Von außen sieht der Gravitationswellendetektor höchst spartanisch aus: zu sehen sind provisorisch anmutende Containergebäude und zwei mit Wellblech abgedeckte Gräben. Man konzentriert sich hier wirklich auf das Wesentliche: Die bisher verfügbaren Technologien wurden an ihre Grenzen getrieben und weiterentwickelt: Laserstabilisierung, absorptionsfreie Optik, Regelungstechnik, Schwingungs- dämpfung und Datenverarbeitung erhielten durch die GEO600-Wissenschaftler ganz neue Impulse. Eine Spezialität ist beispielsweise die Verstärkung von Laserlicht und Signal („Duales Recycling“): Durch zusätzliche Spiegel werden sowohl Laserlicht als auch Signal jeweils mehrfach konstruktiv mit sich selbst überlagert und so verstärkt. Zu den wegweisenden Entwicklungen von GEO600 gehört außerdem die Aufhängung der Spiegel an Glasfasern. Diese in Hannover entwickelte Technologie wird auch für die nächste Generation der amerikanischen LIGO-Observatorien übernommen.

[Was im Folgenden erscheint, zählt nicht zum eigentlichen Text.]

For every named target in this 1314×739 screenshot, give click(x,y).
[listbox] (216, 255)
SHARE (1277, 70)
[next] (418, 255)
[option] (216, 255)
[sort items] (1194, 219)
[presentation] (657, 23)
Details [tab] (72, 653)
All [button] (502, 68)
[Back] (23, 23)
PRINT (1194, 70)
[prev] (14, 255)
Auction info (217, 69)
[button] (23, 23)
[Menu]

GEO600 im weltweiten Interferometer-Netzwerk
GEO600 ist Teil eines weltweiten Verbandes von Gravitationswellendetektoren. In den USA bestehen zwei Observatorien (LIGO) in Hanford/Washington und Livingston/Louisiana, je eine weiteres Interferometer in Italien (VIRGO) – Messbeginn voraussichtlich Ende 2006 – und Japan (TAMA300). Die Vernetzung der Detektoren hat einen doppelten Sinn: Wird eine Gravitationswelle gemessen, kann man erst bei der gleichzeitigen Messung mit einem weit entfernten Detektor sicher sein, nicht lokalen Störungen aufgesessen zu sein. Um darüber hinaus Informationen über die Position der Quelle sowie über Zeitstruktur und Schwingungsform der Wellen zu erhalten, braucht man wenigstens vier Detektoren. Alle Projekte haben deshalb einen Datenaustausch vereinbart. GEO600 blickt allerdings schon weiter in die Zukunft: Der deutsch-britische Detektor ist auch Ideenschmiede und Versuchslabor für die technischen Verbesserungen, die für die nächste Generation von Gravitationswellendetektoren benötigt werden.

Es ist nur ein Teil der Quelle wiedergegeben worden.